Akshay VU
Akshay VU
SUBMITTED BY
Akshay G. Mulange
SUBMITTEDTO
VISHWAKARMAUNIVERSITY,
PUNE- 411048
2023-2024
1 INTRODUCTION 1
2 IMPORTANCE OF STUDY 2
3 REVIEW OF LITERATURE 3
4 STUDY OF PROBLEM 3
5 HYPOTHESIS 4
6 OBJECTIVE OF RESERACH 5
7 REASEARCH METHODOLOGY 5
8 SCOPE
9 LIMITATION
INTRODUCTION
Domestic arbitration
In domestic arbitration, both the parties must be Indians and the proceedings take place
in India itself. In the Arbitration and Conciliation Act, 1996 there is no specific
definition given to domestic arbitration. A mere reading of Section 2(2) can lead us to
infer that domestic arbitration is when the parties had agreed to resolve any disputes that
arise in India. The proceedings must be held in the domestic territory and must be in lieu
of the procedural and substantive law in India.
International arbitration
As the name suggests, international arbitration occurs outside the domestic territory
because of either a clause inserted in the agreement between the parties or the cause of
action that arises from a foreign element relating to the dispute or to the parties.

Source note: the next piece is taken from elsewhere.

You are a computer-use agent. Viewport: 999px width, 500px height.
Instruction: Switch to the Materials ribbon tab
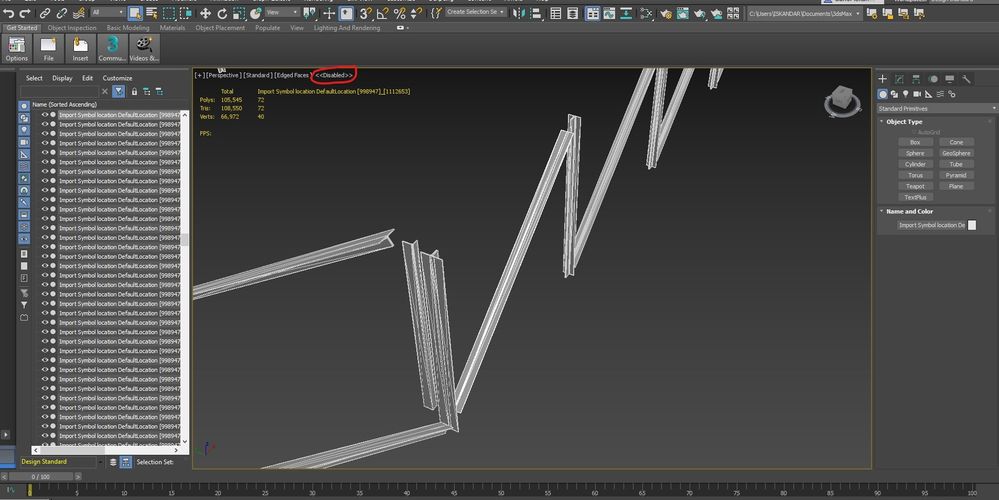pyautogui.click(x=172, y=28)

According to the circumstances that led to a case being filed foreign or Indian law would
be applicable.
Under Indian law, the involvement of a foreign party would attract Part I of the Act, that
is, it would come under the purview of international commercial arbitration. But it
would be inapplicable in case the international commercial arbitration takes place
outside the territory of India. By virtue of the 2015 Amendment Act, ‘company’ has
been removed from the ambit of ICA. The Supreme Court scrutinized the scope of
Section 2 (1) (f) (iii) in TDM Infrastructure Pvt. Ltd. v. UE Development India Pvt.

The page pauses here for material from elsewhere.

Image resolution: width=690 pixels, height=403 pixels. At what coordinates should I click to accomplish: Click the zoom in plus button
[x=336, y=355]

Ltd., (“TDM Infrastructure”) wherein, even if a company is in foreign hands, it would
be considered as an Indian company as it was incorporated in India. Therefore,
companies that have Indian nationality and have been registered in India would be
excluded from the ambit of foreign body corporate, regardless of the fact that the
company is in foreign hands.
On the basis of the established procedure and rules, there are further three types of
arbitration that have been recognized in India:
Ad-hoc Arbitration
Ad-hoc arbitration refers to when parties with mutual consent opt for arbitration to
resolve the dispute. It is the most common form of arbitration used in India owing to
reasonable costs and adequate infrastructure. Arbitration is conducted without having
any institutional proceedings, that is, it does not comply with the rules of an arbitral
institution. The parties have the option to choose the rules and the procedure to be
followed. This form of arbitration can be used for international commercial transactions
and domestic disputes. The jurisdiction is of utmost importance since a majority of the
issues are resolved in conformity with the applicable law in respect to the seat of
arbitration. An example of the same would be if the parties have agreed to keep the seat
in India, the dispute would be resolved in lieu of the provisions of the Arbitration and
Conciliation Act. The Act also provides that the arbitral tribunal or the parties can
determine whether to receive assistance from an appropriate institution or individuals.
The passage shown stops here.